Do you see being disabled positively?

I’m physically disabled.

Yet you wouldn’t know by looking at me. I have two arms, two legs and my head is screwed on the right way although some would say otherwise.

My disability is that I don’t have a tongue so this makes communication difficult not to mention eating and drinking. I’m the Teacher Without A Tongue.

This type of disability is largely hidden from the outside world so I don’t get looked at and abused like some people I know. I struggle to get people to treat my disability as a disability because you can’t see it. Until I open my mouth that is.

I do sometimes get strange looks if I speak and my words don’t join up properly or if I choke in a restaurant but I can still do loads of stuff.

No, my disability is nothing compared to many.

But wait, by saying ‘hidden’, this gives my disability a negative edge. Should I be saying non-visible or non-apparent instead?

‘Hidden’ makes it sound like I’m doing this on purpose.

We’ve All Got Talent

I was delighted when Lee Ridley won Britain’s Got Talent last week because he puts a different spin on disability. His positivity was so reassuring and inspirational – a really deserving winner.

Identity is important but how do we see Lee Ridley? Do we see him as a comedian? A writer? A disabled guy without a voice? Someone with cerebral palsy? A journalist? Just a ‘normal’ bloke?

This is crucial. Lee is who he is and he is unique – just like the rest of us.

How Lee chooses to define himself is one thing but how others define him will also shape his life experience. Using his disability for his comedy act works really well for him and he has carved out a unique identity doing this. But others will still define him and label him according to their own prejudices.

If he wasn’t using comedy as a release or coping mechanism, as a way to self-promote, earn a living or raise awareness, Lee’s experience is still defined by others and what others think of him including all the stereotypes they’ve managed to accumulate thus far.

(dis)AbilityEd

Shifting perceptions is crucial.

People with disabilities are not a homogenous group. There are loads of different types of disabilities – each one is actually unique.

My experience of having head and neck cancer and losing my tongue will be different to someone else who has had the same thing. It’s not the same. Disabilities influence us in different ways. Some of us cope, some of us don’t and some are in between.

But a disability shouldn’t define you.

A disability is a part of you. It might be the whole of you but this doesn’t mean it has to be – you are a brother, father, football supporter, chocaholic, music lover etc etc.

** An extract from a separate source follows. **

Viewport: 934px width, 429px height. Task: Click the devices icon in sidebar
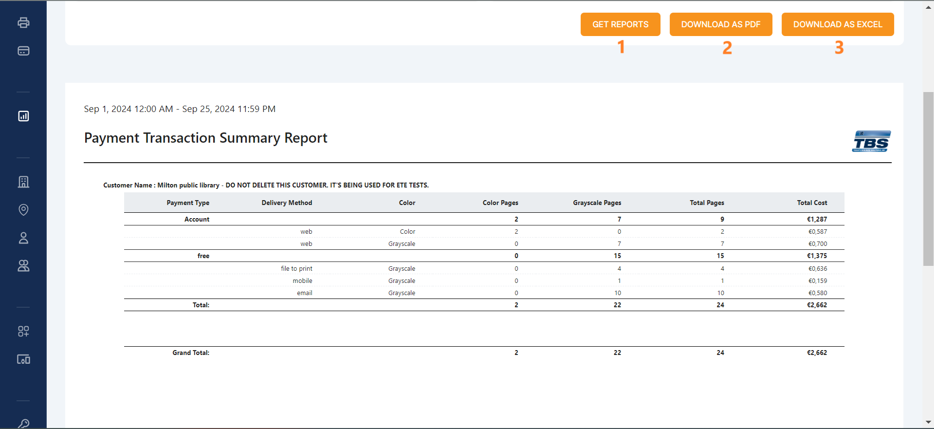[23, 359]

Young people have this problem. Their disability is being a young person. They might get labelled by teachers, by their friends and ‘by society’ and so they lose their identity or should that be identities. We don’t have a single identity but several. Everyone should have the freedom and right to self-define rather than be told what they are by others.

This is why I like a new organisation called (dis)AbilityEd who want “to be at the forefront of educating people to think differently about disability.”

Crucially, (dis)AbilityEd want “all disabled people to receive genuine support and accommodation so that they can work in education without fear or guilt, and without apology.”

I’m behind them all the way. It’s hard getting things done when you have a disability. It feels like you have to beg for it sometimes. It can also feel like you’re a problem.

I’ve had battles asking for ‘reasonable adjustments’ for myself and this isn’t the best mindset to life your life – being a constant warrior can also make you defensive, sometimes angry and often exhausted.

I don’t want to be ‘othered’, I’m unique. I don’t want my boss to say, “This will help you feel normal like everyone else” – I want to be unique, like everyone else.

We are often told we are all unique but we are never actually treated this way. We are more likely lumped together or pigeon-holed and labelled for convenience.

DisabilityEd were recently featured in a TES article in which they talk about this and they point to TedEd Norwich Talk given by Vivienne Porritt in which she says “Normal is just a setting on a washing machine”.  She says,

Image: via (dis)AbilityEd

‘I was disabled before it was popular’

Lee Ridley wears this on his T-shirt and yes, it’s funny and yes he’s right.

But as a term disability as a term is a huge part of the problem.

It’s a label no one wants and a rubbish one at that because it immediately makes you think in the negative and not in the positive. You hear ‘dis’ and it’s all down hill from there.

The word ‘disabled’ is, in the words of Rebecca Atkinson, “a great lump of a word, stout, ugly, cumbersome and dour.”

Rebecca also says that “Disability is a delicate flower around which the public tread with care” but that’s not always true. Some stand on the flower and couldn’t care less.

As a teacher with a (dis)ability, my experience of equality and diversity in teaching has been rocky. It ended my career.

People make the right noises and you think the Equality Act is on your side but it’s not that simple. It’s hard work getting ‘reasonable adjustments’ and equal participation can be out of reach.

We might bend over backwards for student inclusion but for teaching staff the experience can be embarrassing, shambolic and career devastating. Being (dis)Abled is still seen by some as being as a problem to take care of and ‘solve’.

Lee Ridley’s BGT success might make us think disability is no longer frowned upon but let us not get too carried away. The reality is that many still display incredible ignorance when it comes to getting their heads around (dis)Ability.